Link Posted: 3/29/2009 11:44:44 AM EDT
So it's only the people on sewer that are affecting the environment while the people on septic are honky dory? I'm gonna have to talk to the wife about a large buy of phosphate cleaner while it's still available since she's the one that washes the dishes. Maybe by the time the stash runs out the hippies will have figured out a phosphate free formula that works. Too bad it will probably have some other unintended consequence.
Link Posted: 3/29/2009 12:04:03 PM EDT

Originally Posted By HABU:
So it's only the people on sewer that are affecting the environment while the people on septic are honky dory? I'm gonna have to talk to the wife about a large buy of phosphate cleaner while it's still available since she's the one that washes the dishes. Maybe by the time the stash runs out the hippies will have figured out a phosphate free formula that works. Too bad it will probably have some other unintended consequence.

yea it'll start killing baby seals by causing the Orca population to grow... and God forbid baby seals die...
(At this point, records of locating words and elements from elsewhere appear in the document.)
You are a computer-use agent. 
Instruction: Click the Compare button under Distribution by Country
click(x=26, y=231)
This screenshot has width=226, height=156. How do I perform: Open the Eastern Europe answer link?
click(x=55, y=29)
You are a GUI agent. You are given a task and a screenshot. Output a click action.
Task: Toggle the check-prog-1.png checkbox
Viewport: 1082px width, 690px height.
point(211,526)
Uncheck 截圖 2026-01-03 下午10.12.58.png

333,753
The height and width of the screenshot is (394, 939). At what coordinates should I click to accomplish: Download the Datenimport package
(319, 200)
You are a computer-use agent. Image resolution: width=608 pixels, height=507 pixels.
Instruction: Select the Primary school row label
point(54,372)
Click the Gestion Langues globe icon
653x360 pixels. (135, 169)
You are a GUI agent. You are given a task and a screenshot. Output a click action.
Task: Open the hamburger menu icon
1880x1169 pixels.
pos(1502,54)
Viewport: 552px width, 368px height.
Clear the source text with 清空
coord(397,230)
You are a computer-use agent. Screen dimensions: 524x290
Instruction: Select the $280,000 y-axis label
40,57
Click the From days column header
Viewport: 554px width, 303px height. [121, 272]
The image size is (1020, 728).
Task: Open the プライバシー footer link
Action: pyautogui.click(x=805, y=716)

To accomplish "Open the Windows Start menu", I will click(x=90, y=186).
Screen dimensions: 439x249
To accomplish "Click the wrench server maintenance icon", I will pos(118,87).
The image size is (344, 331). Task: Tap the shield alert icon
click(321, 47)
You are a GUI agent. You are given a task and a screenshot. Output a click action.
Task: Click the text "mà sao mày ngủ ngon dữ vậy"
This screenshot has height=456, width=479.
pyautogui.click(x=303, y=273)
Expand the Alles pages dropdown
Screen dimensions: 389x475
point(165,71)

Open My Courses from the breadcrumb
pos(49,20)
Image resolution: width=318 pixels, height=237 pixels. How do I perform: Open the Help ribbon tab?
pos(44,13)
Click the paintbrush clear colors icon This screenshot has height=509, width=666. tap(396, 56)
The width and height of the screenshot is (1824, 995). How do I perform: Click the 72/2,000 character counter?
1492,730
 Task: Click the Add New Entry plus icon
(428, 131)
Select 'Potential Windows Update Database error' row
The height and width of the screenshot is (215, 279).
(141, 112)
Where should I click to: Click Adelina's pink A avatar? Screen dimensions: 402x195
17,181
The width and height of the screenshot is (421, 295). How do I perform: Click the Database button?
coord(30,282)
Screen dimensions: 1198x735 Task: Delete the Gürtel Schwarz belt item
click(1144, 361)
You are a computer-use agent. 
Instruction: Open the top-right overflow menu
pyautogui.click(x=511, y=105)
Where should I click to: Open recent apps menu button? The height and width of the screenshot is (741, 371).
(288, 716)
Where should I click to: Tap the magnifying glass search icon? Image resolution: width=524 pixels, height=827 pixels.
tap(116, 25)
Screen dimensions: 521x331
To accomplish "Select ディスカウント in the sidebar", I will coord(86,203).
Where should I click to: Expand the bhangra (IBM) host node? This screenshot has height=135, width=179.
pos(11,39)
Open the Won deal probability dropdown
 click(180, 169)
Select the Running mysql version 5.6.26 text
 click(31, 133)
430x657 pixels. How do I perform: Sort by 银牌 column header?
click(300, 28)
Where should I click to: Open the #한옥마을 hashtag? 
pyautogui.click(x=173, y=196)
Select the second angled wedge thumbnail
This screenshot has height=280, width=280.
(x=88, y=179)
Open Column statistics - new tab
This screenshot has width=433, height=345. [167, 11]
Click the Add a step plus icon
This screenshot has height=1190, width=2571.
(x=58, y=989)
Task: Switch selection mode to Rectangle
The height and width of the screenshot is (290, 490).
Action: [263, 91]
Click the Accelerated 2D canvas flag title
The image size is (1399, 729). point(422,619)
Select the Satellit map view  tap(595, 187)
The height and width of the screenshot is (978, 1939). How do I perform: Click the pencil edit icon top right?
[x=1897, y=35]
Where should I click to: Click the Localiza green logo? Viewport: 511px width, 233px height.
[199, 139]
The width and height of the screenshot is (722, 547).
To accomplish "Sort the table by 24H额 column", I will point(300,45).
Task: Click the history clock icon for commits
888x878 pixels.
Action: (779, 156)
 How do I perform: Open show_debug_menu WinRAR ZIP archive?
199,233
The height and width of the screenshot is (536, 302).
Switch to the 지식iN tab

Link Posted: 3/29/2009 4:10:10 PM EDT
Originally Posted By HABU:
So it's only the people on sewer that are affecting the environment while the people on septic are honky dory? I'm gonna have to talk to the wife about a large buy of phosphate cleaner while it's still available since she's the one that washes the dishes. Maybe by the time the stash runs out the hippies will have figured out a phosphate free formula that works. Too bad it will probably have some other unintended consequence.


Like something that will kill the fish directly and avoid the oxygen depleting alge blooms, it will also cause multiple type of cancer in whales
and humans, but will not increase the alge growth.